Chris is a founding member of useMYdata, COO of DATA-CAN and serves as an expert advisor to Flatiron Health UK's Patient Voices Panel. Chris has worked across the UK patient data landscape for more than 20 years.
Linda, a collector of rare diseases, joined the Flatiron Health UK Patient Voices Panel last year, with a background in health service management, psychology and board membership, primarily in the third sector.
Terry is a retired IT professional. He is actively involved in a number of different health groups advising on the use of and access to patients data, both locally in Nottinghamshire and across the UK. Terry enjoys the chance to leverage his skills and expertise to help benefit patients and the public. He has no lived experience of cancer and is a lay representative on the Patient Voice Panel.
Maria is an osteosarcoma survivor with over 15 years of lived experience navigating cancer and other health co-morbidities. She has served as a co-researcher for the BRIGHTLIGHT study, the Micrima community project, and various other clinical research initiatives. A passionate advocate for including underrepresented patients as co-researchers in clinical trials, Maria strives to inspire and promote a more inclusive, patient-centred approach to healthcare.
Bob was a founding member of the Patient Voices Panel. He was diagnosed in 2011 with prostate cancer and is now in remission. Bob runs a local prostate cancer support group (Prostaid) and is passionate about the treatment and outcomes of men with prostate cancer. Bob believes the use of patient data is a vital ingredient in the national fight against all types of cancer. Prior to his retirement, Bob was a senior police officer and then a senior fraud investigator in the banking and insurance industries.
As a founding member of the Patient Voices Panel, Della brought her unique energy, enthusiasm and insight. We are grateful to have been part of her outstanding commitment to patient advocacy, and diversity in research, during the final years of her own cancer journey.

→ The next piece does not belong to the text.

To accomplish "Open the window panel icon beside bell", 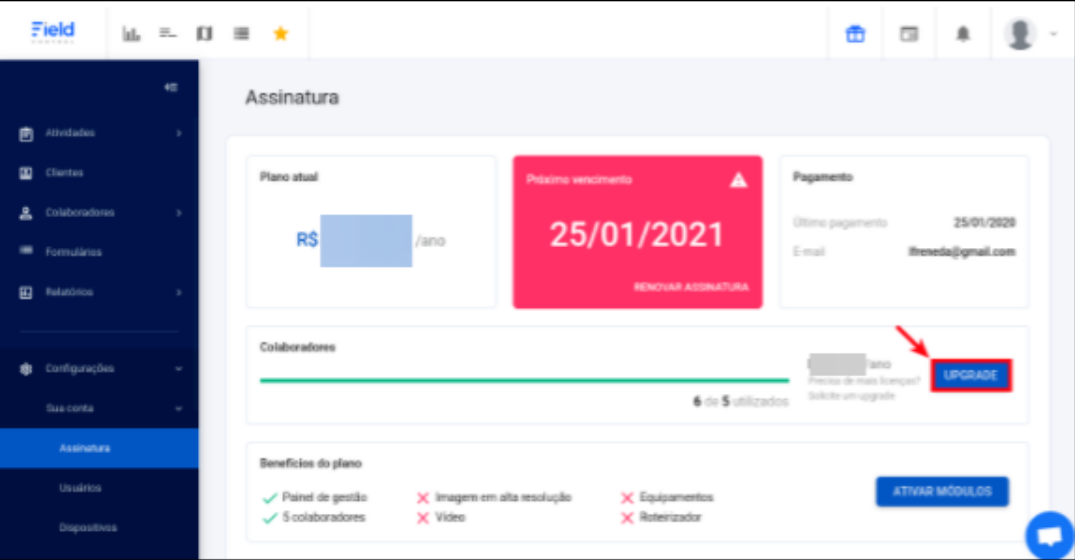I will (909, 34).
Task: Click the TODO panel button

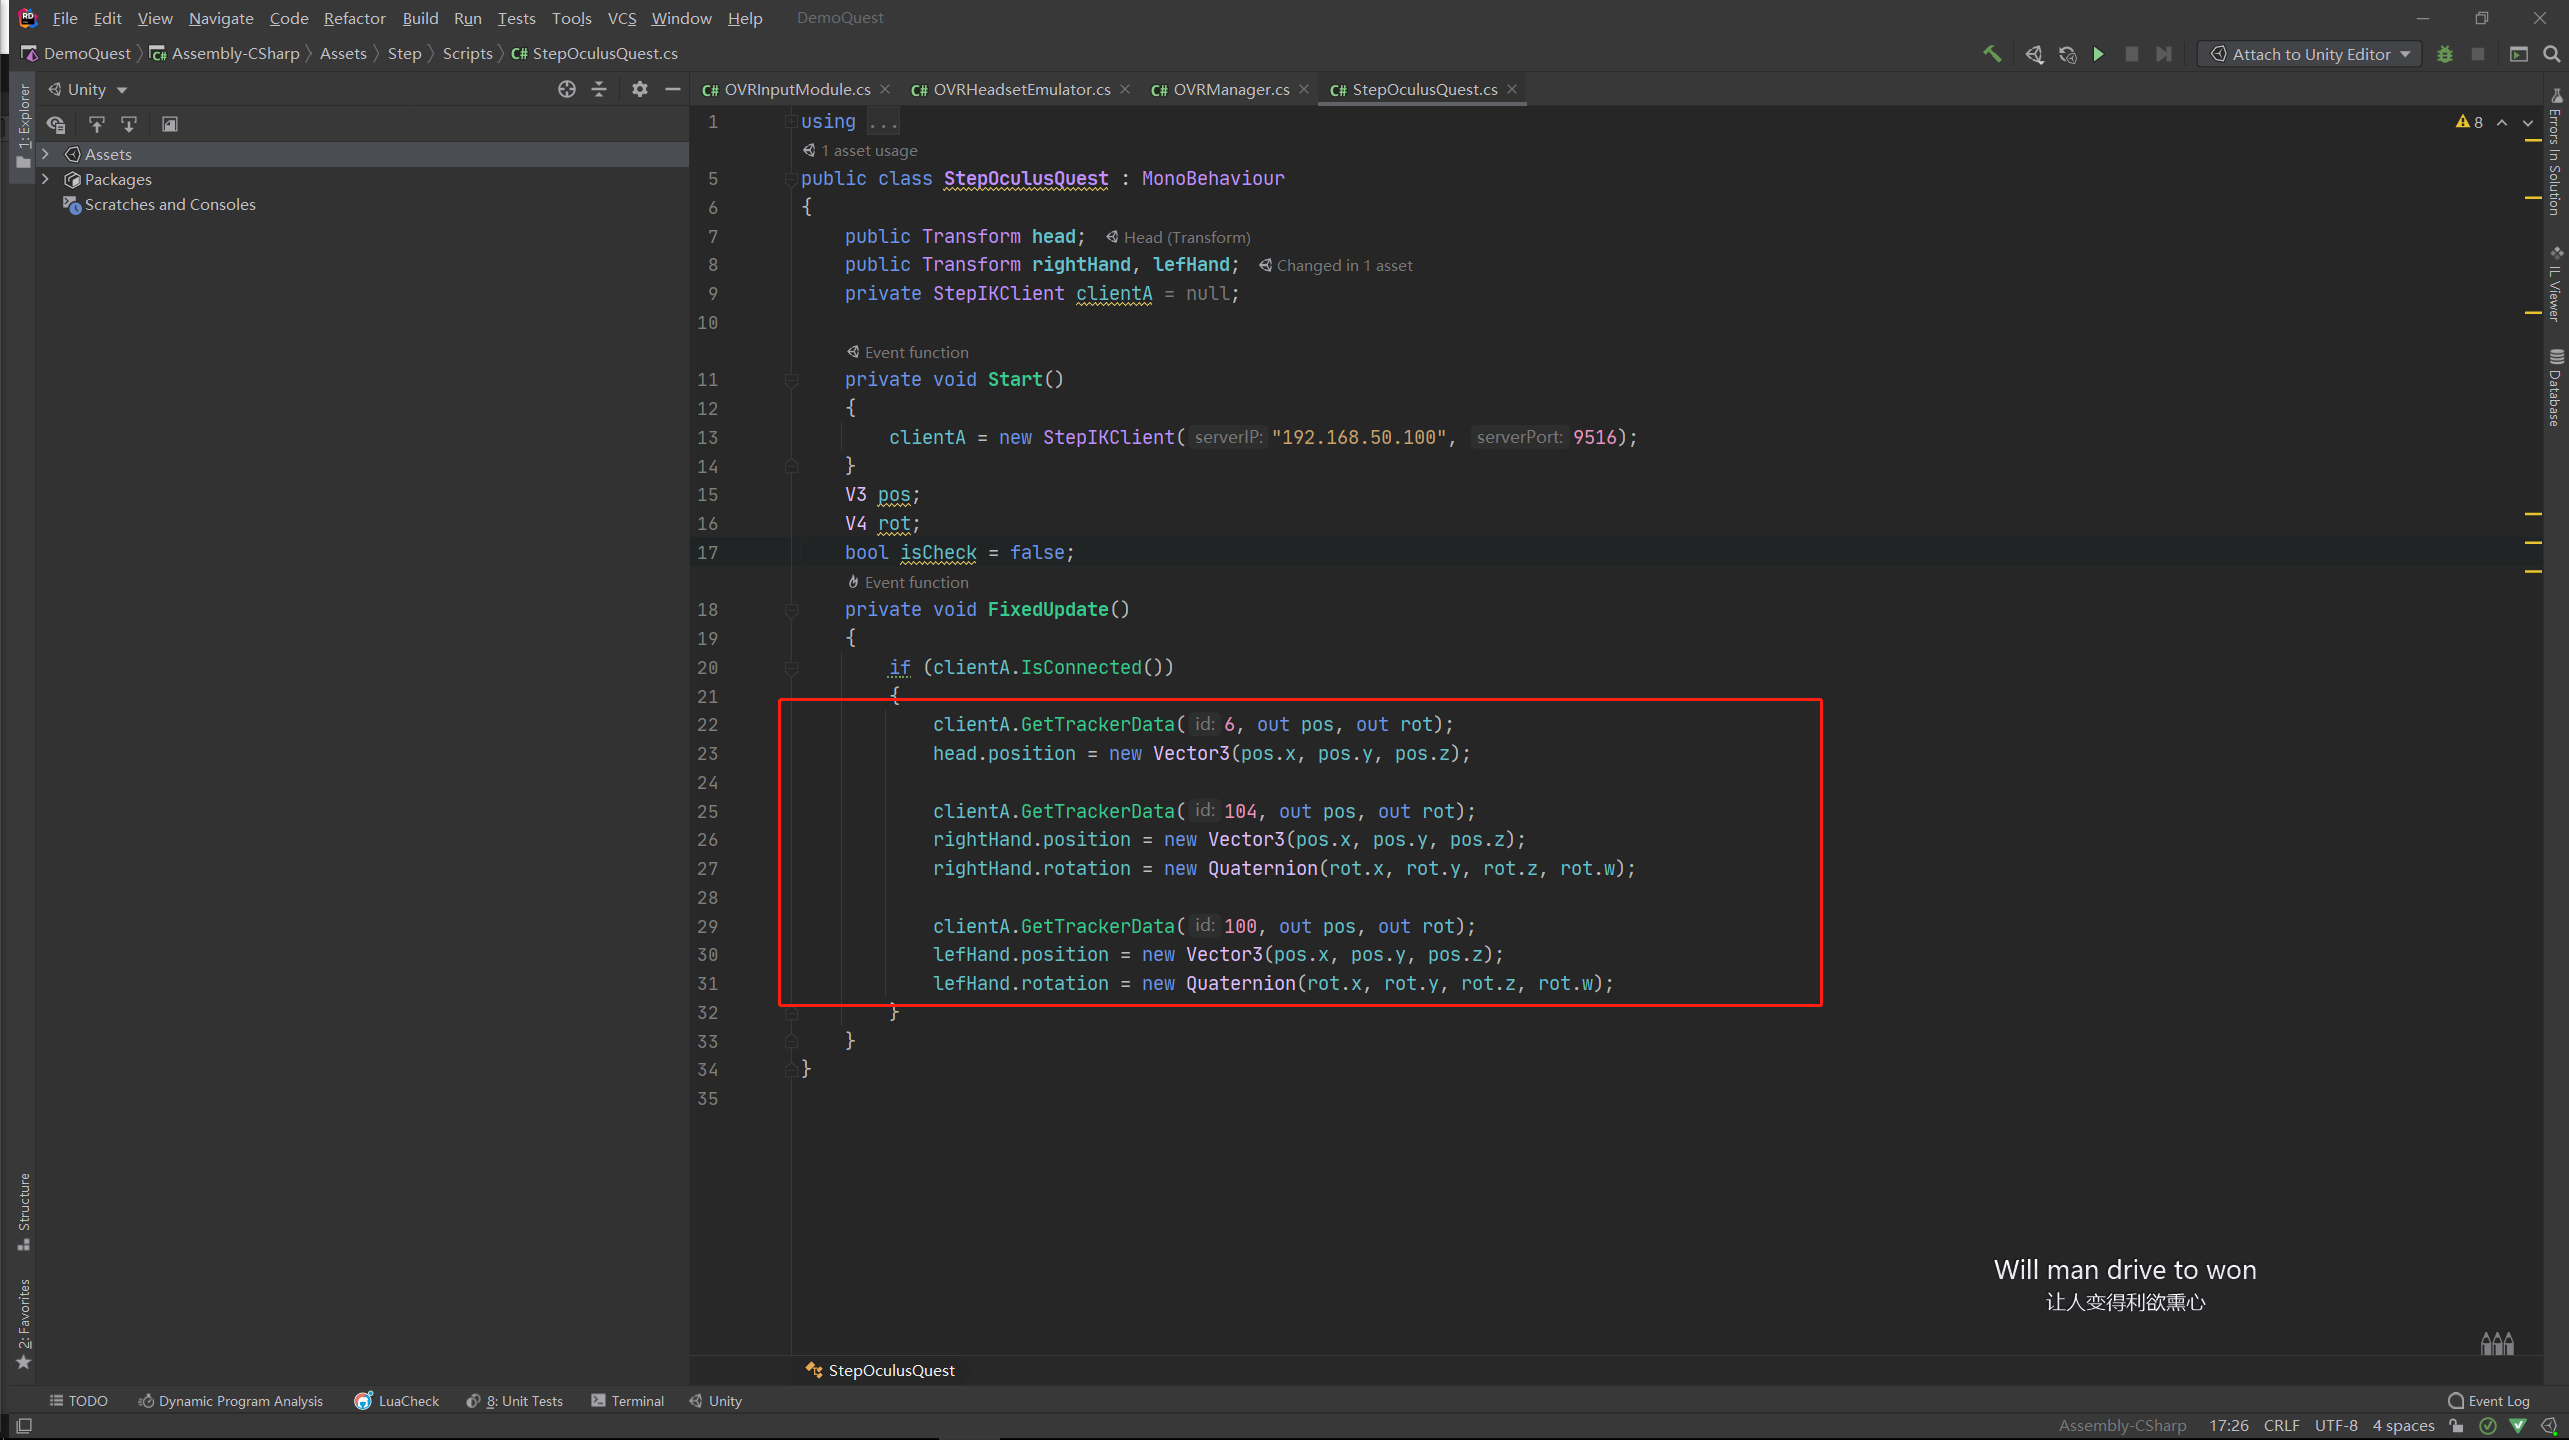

Lesley helped found the Patient Voices Panel, and contributed her insights and guidance during its first years. She brought to the panel her unique perspective on colorectal cancer and research. She shared her experience and learning from her on-going work advocating in Scotland and beyond for improvements to the cancer journey, including early diagnosis. While no longer a panel member Lesley continues to advocate for cancer research and improvements in patient care.